§ **EXTRACT**:
== == ==

Southwest Hatch Chile Cheeseburger topped with Caramelized Onions, Sliced Avocado and Chipotle Aioli

Cast Iron Seared Southwest Hatch Chile Cheeseburgers!

Southwest Hatch Chile Cheeseburgers, where spices layer to deliver amazing flavors. Yes, this burger is spicy but if done right layering the spices and flavors delivers a very enjoyable burger without overpowering your tastebuds.

Featured in this post –
  • Layering Spice Flavors!
  • Chipotle Aioli a Smokey Spice
  • Spice Level to Your Liking
  • Southwest Hatch Chile Cheeseburgers Recipe
Layering Spice Flavors!

Let’s take a closer look at what is giving the cheeseburger it’s spice layers. Let’s start with the Ancho Chile Spice Rub. The spice rub ingredients are Salt, Black Pepper, Ancho Chile Powder, Granulated Garlic, Granulated Onion and Cumin. Not much as far as blazing heat here!

Overall the spice level of this rub is relatively mild but there are some key flavors at play. Ancho Chile brings in some spice but also smokiness which pairs with the seared burger on the cast iron as well as the chipotle in the aioli.

Chipotle Aioli a Smokey Spice

Chipotle Aioli has been on the menus of restaurants for some time. Searching for the origin of where and when the pairing of aioli and chipotle peppers came together leads to dead ends. To give credit to where this delicious pairing came from will have to wait.

The word chipòtle comes from the Nahuatl word chīlpoctli, which means “smoked chili.” Drying chiles in Central and South America goes back for centuries. Not only as a way to preserve them but to bring out flavors unique to each chile. The flavor profiles of each type of chile changes when dried.

== == ==

§ **EXTRACTED DATA**:
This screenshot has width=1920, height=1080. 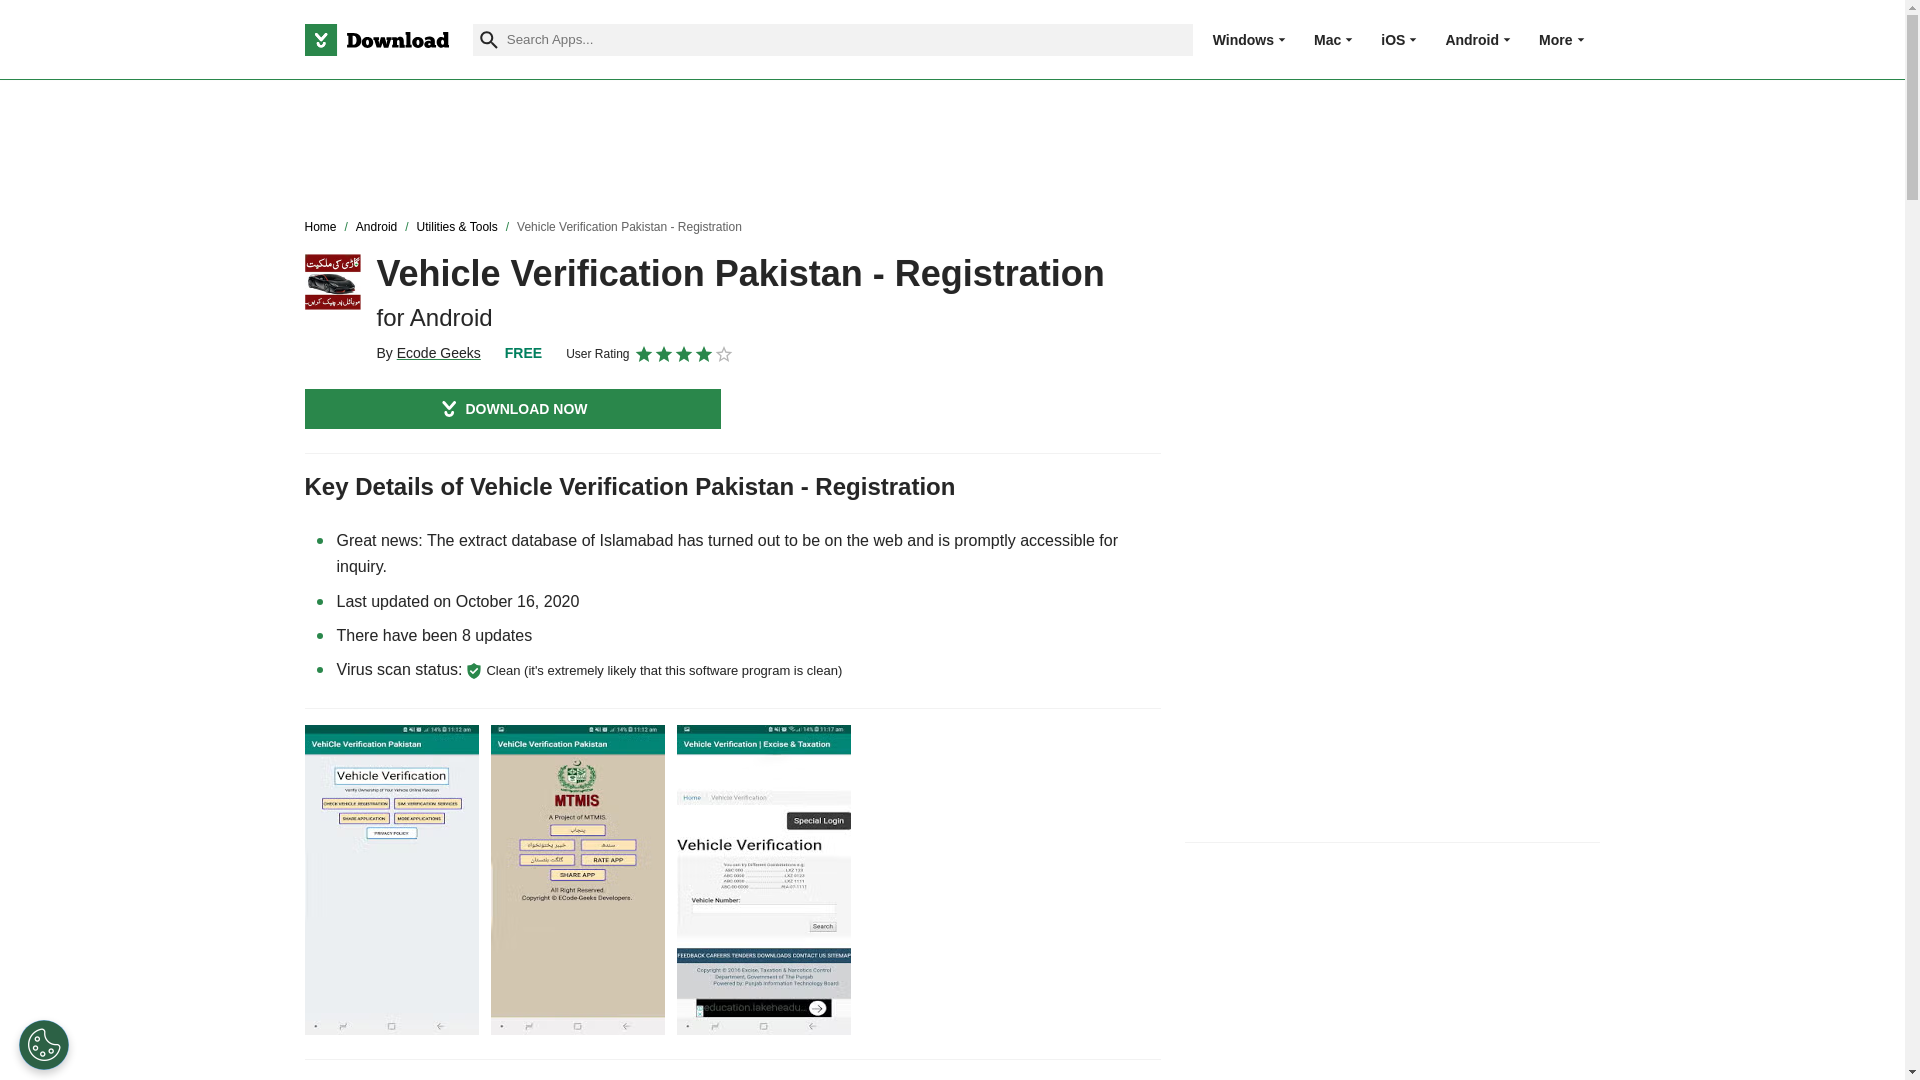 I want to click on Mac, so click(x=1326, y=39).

== == ==

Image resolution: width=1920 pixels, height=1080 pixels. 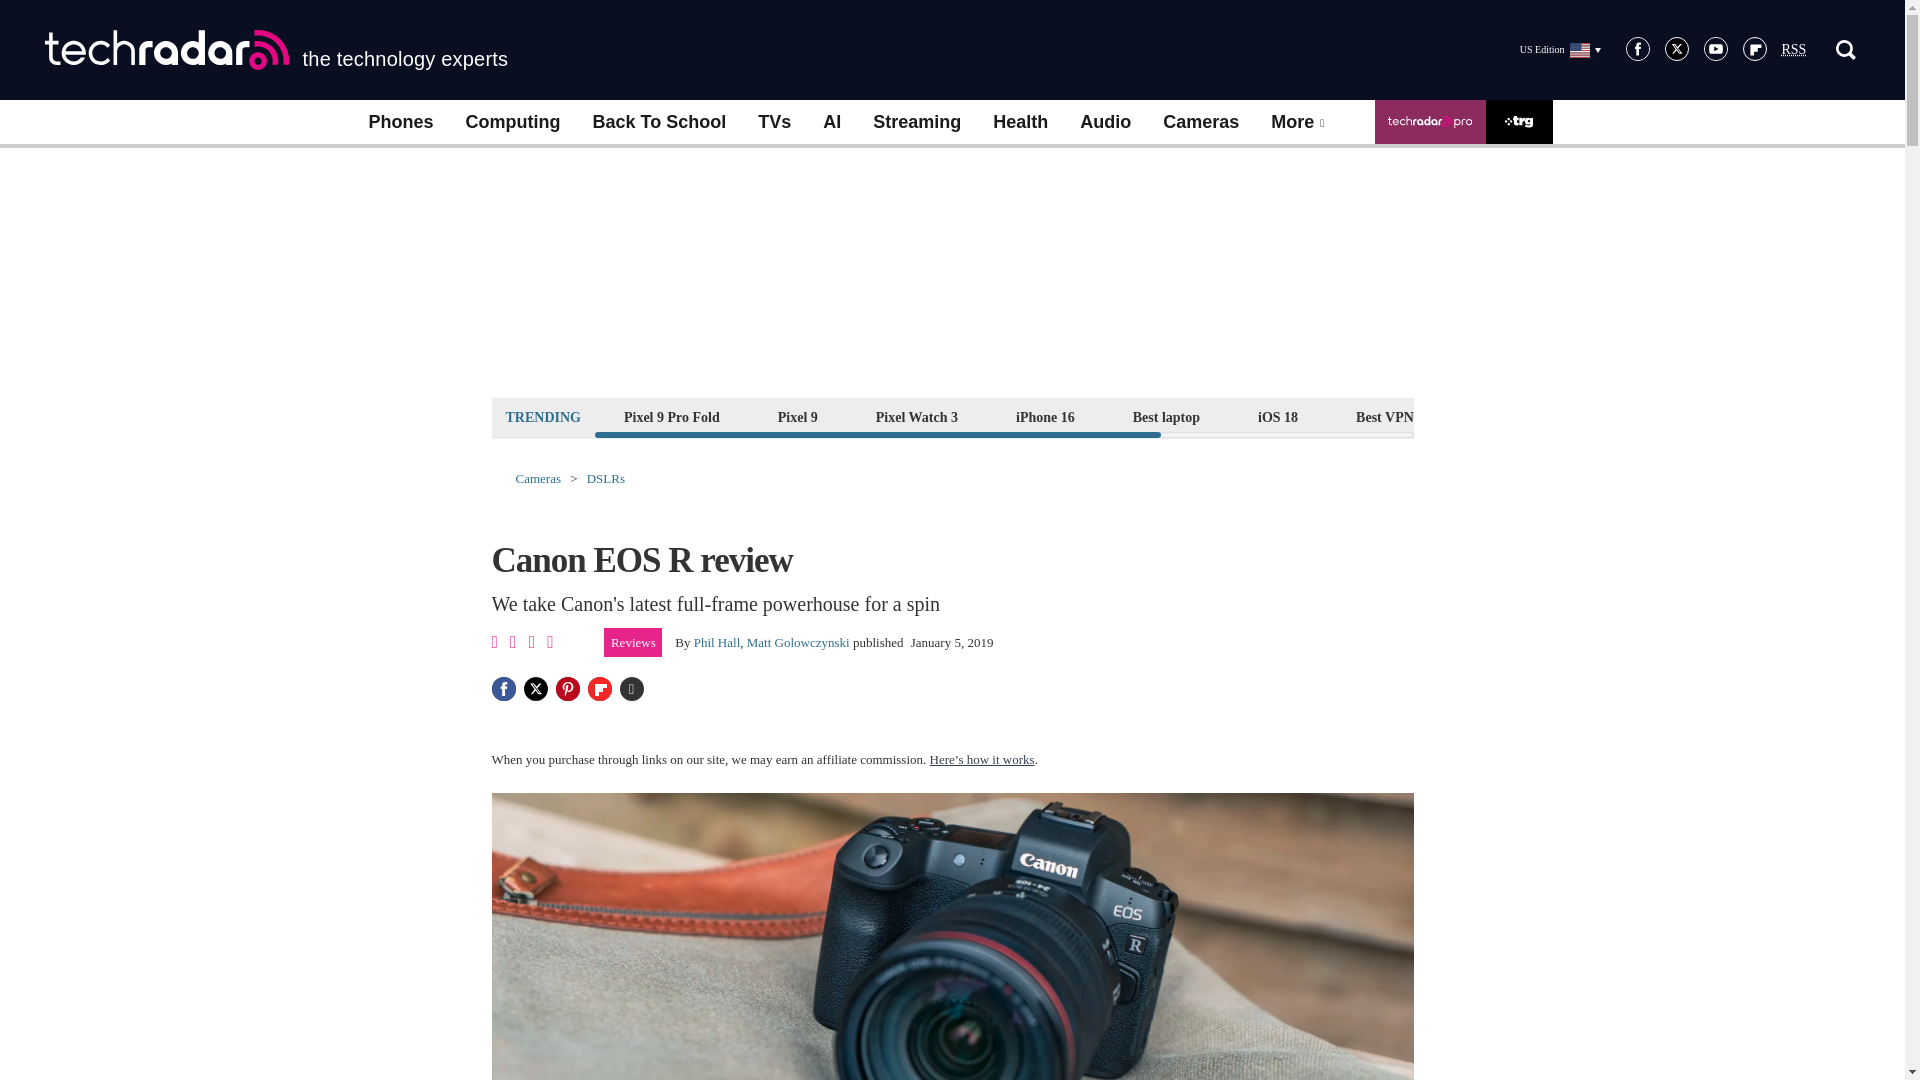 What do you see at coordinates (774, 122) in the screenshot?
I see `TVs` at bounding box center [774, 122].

== == ==

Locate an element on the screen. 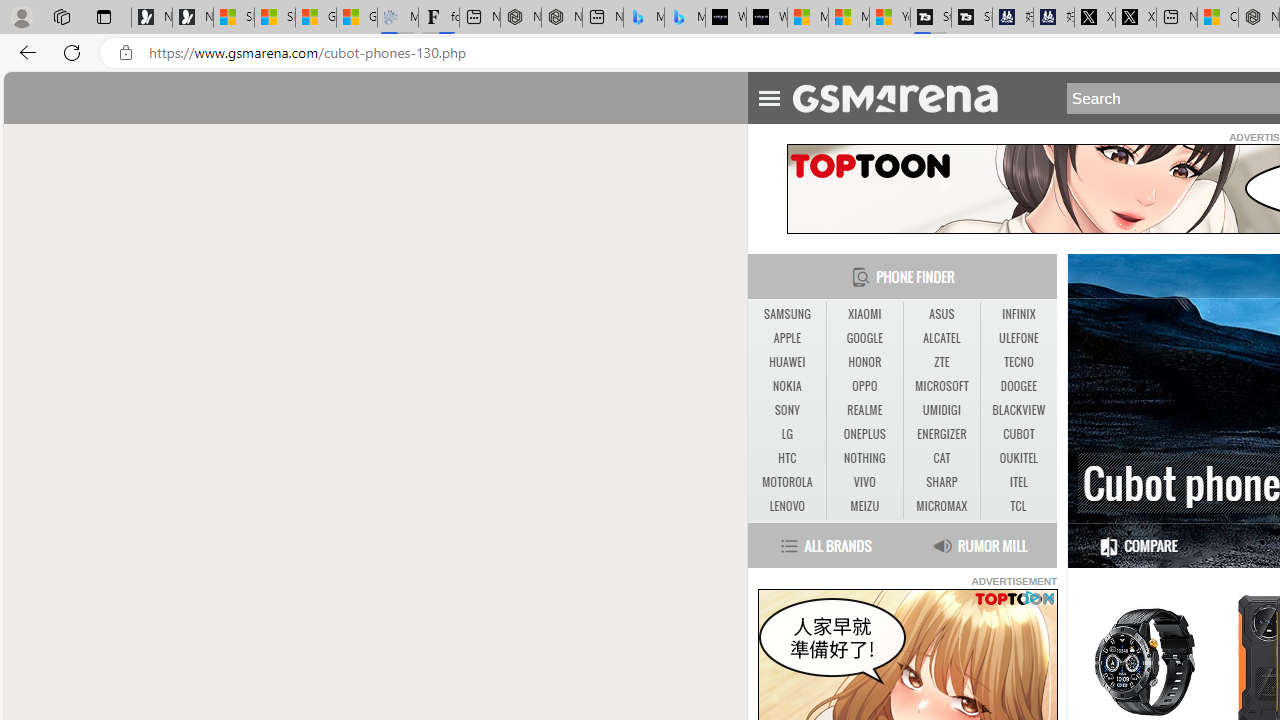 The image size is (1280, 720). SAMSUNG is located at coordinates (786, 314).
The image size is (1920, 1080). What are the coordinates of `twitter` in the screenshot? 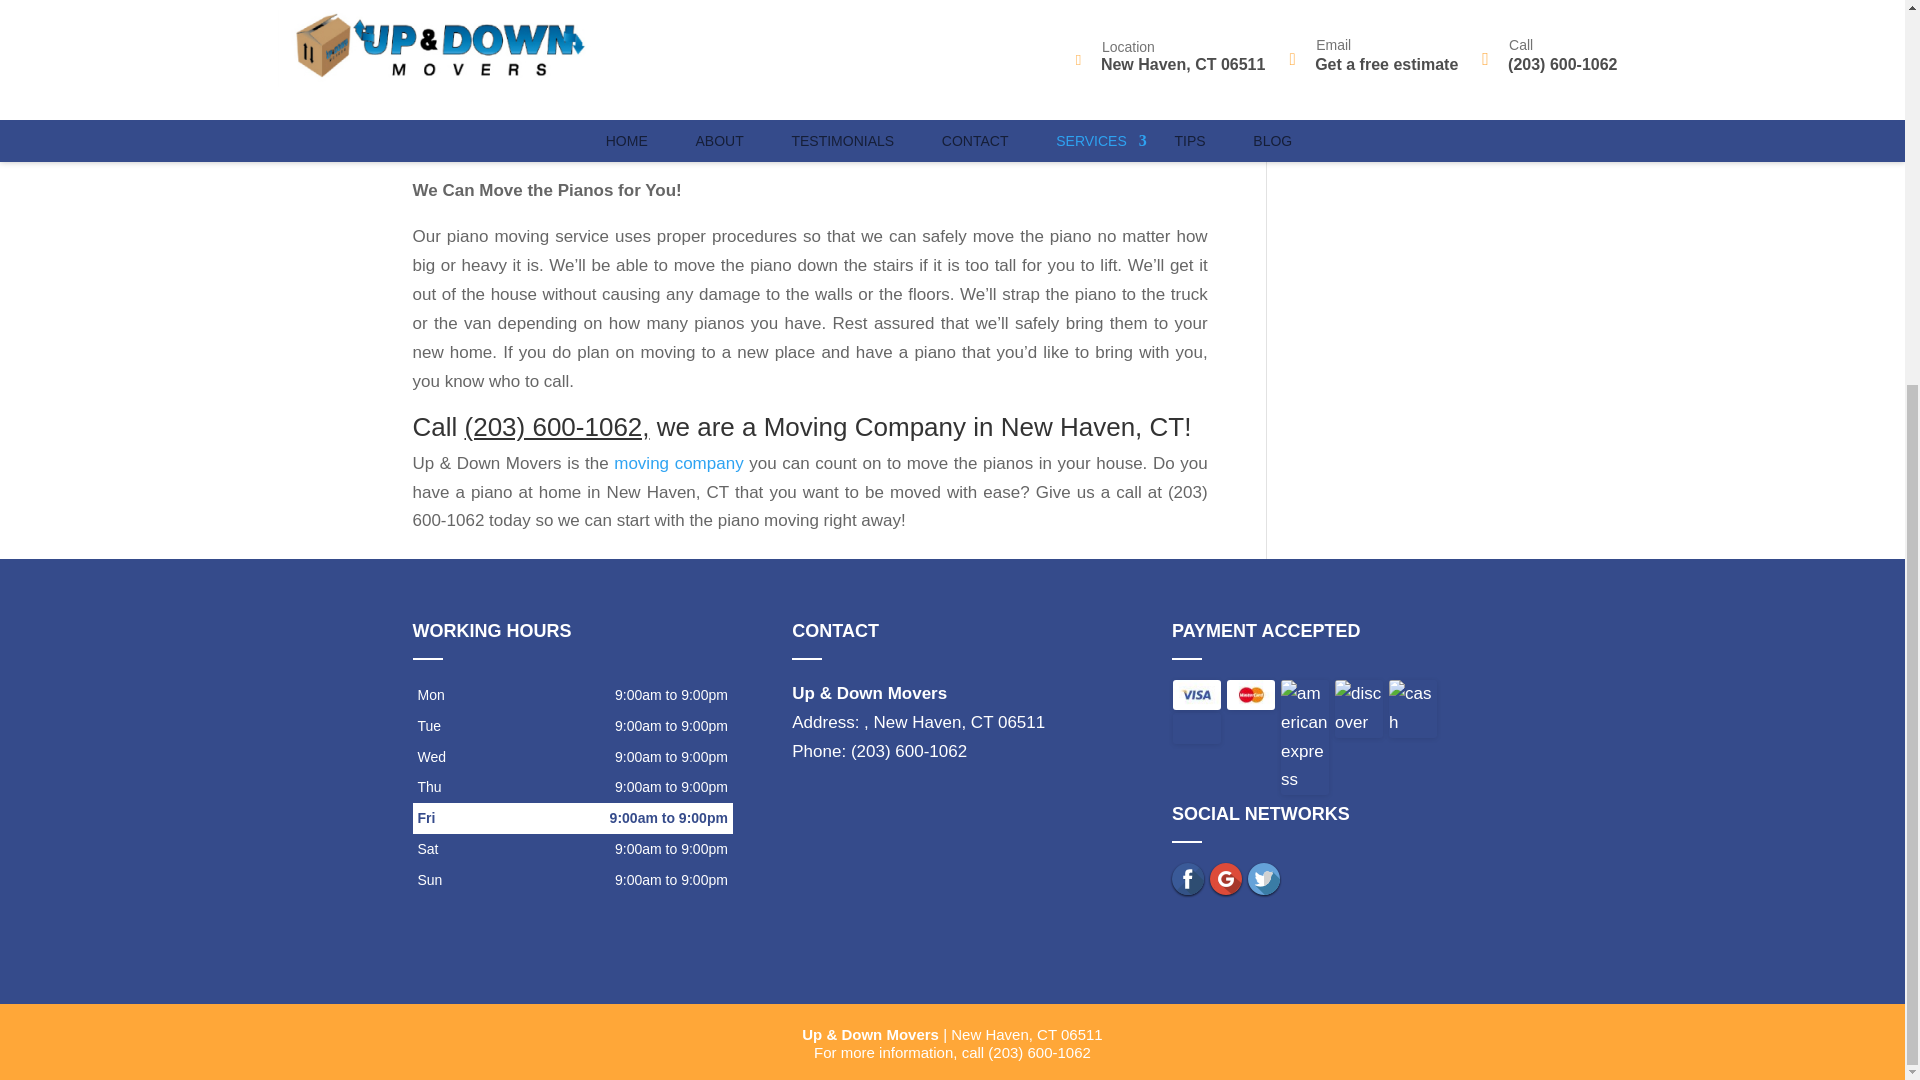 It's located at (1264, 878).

== == ==

§ **WHAT YOU WILL DO**: Continue the Hatch chile cheeseburger article from its last sentence.

§ **THE RESULT**:
Chipotles in Adobo

Canned chipotle peppers are packed with an adobo sauce or tomato based sauce. Adobo sauce is made from dried and ground chiles, spices such as cumin, cinnamon, and Mexican oregano. Vinegar is added to aspect to the ingredients as well, depending on the recipe it can be distilled white vinegar or apple cider vinegar.

Culinary Seasons Chipotle Aioli Recipe

If you are wanting to make a chipotle aioli but do not want extreme heat of the chiles, try using just the adobo sauce in the can. It will still have heat to it but you will be missing the chile flesh, seeds and membrane where the punch of the spice is.

Hatch Chiles Can Bring the Heat

Grown in Hatch, New Mexico, the chiles are prized for their blazing heat. Hatch, NM has the perfect growing conditions to grow these hot chiles. Harvest happens once a year when the faithful hatch chile lovers lineup to get them before they are gone. Roasting them helps slightly mute the punch of heat but there are also different levels of heat within the harvest of the chiles.

In the recipe for Chicken Tortilla Soup with Roasted Hatch Chiles, learn about the history of Hatch Chiles and how they are related to Anaheim Chiles. Check out this recipe and why they are not the same!

Depending on the growing conditions and the heat throughout the year in New Mexico, the spice level of the chiles can range from mild to very hot. Unlike other years, the chiles that were sold in Southern Oregon were medium range on the spice level.

Because these hatch chiles had a medium spice level, adding them to the cheeseburger with the ancho chile spice rub, chipotle aioli and pepper jack cheese blended together nicely. Plus, the cooling aspects of the creamy aioli, caramelized onions and the avocado all to give an overall spice level of a medium level for me.

Spice Level to Your Liking

If you like spice without breaking a sweat, no problem. Remember, you control the heat level in all aspects of the burger. Feel free to use less chipotle pepper in the aioli, use less or mild hatch chiles or even take out the ancho chili powder in the spice rub.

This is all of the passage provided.